Saved entries:
---------------

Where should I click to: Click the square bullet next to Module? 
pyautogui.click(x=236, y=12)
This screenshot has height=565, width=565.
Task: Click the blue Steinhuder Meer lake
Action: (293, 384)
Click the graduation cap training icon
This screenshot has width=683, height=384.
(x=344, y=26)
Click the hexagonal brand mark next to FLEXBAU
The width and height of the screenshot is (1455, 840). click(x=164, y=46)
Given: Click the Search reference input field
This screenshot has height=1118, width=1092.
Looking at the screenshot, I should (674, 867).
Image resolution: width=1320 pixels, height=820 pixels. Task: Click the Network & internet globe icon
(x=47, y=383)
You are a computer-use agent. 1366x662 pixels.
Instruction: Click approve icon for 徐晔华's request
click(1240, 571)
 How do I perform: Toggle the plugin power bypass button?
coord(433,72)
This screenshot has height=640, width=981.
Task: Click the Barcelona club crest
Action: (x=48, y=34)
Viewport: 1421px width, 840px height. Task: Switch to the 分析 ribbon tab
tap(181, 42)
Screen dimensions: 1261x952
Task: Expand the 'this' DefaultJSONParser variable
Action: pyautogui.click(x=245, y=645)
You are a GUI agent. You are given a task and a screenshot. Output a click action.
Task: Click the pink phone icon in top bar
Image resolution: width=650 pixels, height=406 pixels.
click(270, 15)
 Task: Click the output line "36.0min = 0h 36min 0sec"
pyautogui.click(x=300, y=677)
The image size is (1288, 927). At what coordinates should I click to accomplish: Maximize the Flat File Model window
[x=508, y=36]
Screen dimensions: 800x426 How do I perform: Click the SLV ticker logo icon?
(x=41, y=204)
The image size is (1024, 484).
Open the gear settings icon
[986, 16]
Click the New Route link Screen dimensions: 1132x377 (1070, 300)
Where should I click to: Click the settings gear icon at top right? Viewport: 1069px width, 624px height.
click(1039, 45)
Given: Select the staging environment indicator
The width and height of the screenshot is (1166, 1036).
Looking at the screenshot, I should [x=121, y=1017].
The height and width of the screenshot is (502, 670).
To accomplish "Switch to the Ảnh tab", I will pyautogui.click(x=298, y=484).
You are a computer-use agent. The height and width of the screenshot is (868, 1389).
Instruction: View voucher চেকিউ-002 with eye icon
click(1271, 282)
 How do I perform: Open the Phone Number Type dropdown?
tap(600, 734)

---------------

• [YOUR TASK]:
Above are the entries; give them back verbatim.

• [EXPECTED ANSWER]:
Where should I click to: Click the square bullet next to Module? 
pyautogui.click(x=236, y=12)
This screenshot has height=565, width=565.
Task: Click the blue Steinhuder Meer lake
Action: (293, 384)
Click the graduation cap training icon
This screenshot has width=683, height=384.
(x=344, y=26)
Click the hexagonal brand mark next to FLEXBAU
The width and height of the screenshot is (1455, 840). click(x=164, y=46)
Given: Click the Search reference input field
This screenshot has height=1118, width=1092.
Looking at the screenshot, I should (674, 867).
Image resolution: width=1320 pixels, height=820 pixels. Task: Click the Network & internet globe icon
(x=47, y=383)
You are a computer-use agent. 1366x662 pixels.
Instruction: Click approve icon for 徐晔华's request
click(1240, 571)
 How do I perform: Toggle the plugin power bypass button?
coord(433,72)
This screenshot has height=640, width=981.
Task: Click the Barcelona club crest
Action: (x=48, y=34)
Viewport: 1421px width, 840px height. Task: Switch to the 分析 ribbon tab
tap(181, 42)
Screen dimensions: 1261x952
Task: Expand the 'this' DefaultJSONParser variable
Action: pyautogui.click(x=245, y=645)
You are a GUI agent. You are given a task and a screenshot. Output a click action.
Task: Click the pink phone icon in top bar
Image resolution: width=650 pixels, height=406 pixels.
click(270, 15)
 Task: Click the output line "36.0min = 0h 36min 0sec"
pyautogui.click(x=300, y=677)
The image size is (1288, 927). At what coordinates should I click to accomplish: Maximize the Flat File Model window
[x=508, y=36]
Screen dimensions: 800x426 How do I perform: Click the SLV ticker logo icon?
(x=41, y=204)
The image size is (1024, 484).
Open the gear settings icon
[986, 16]
Click the New Route link Screen dimensions: 1132x377 (1070, 300)
Where should I click to: Click the settings gear icon at top right? Viewport: 1069px width, 624px height.
click(1039, 45)
Given: Select the staging environment indicator
The width and height of the screenshot is (1166, 1036).
Looking at the screenshot, I should [x=121, y=1017].
The height and width of the screenshot is (502, 670).
To accomplish "Switch to the Ảnh tab", I will pyautogui.click(x=298, y=484).
You are a computer-use agent. The height and width of the screenshot is (868, 1389).
Instruction: View voucher চেকিউ-002 with eye icon
click(1271, 282)
 How do I perform: Open the Phone Number Type dropdown?
tap(600, 734)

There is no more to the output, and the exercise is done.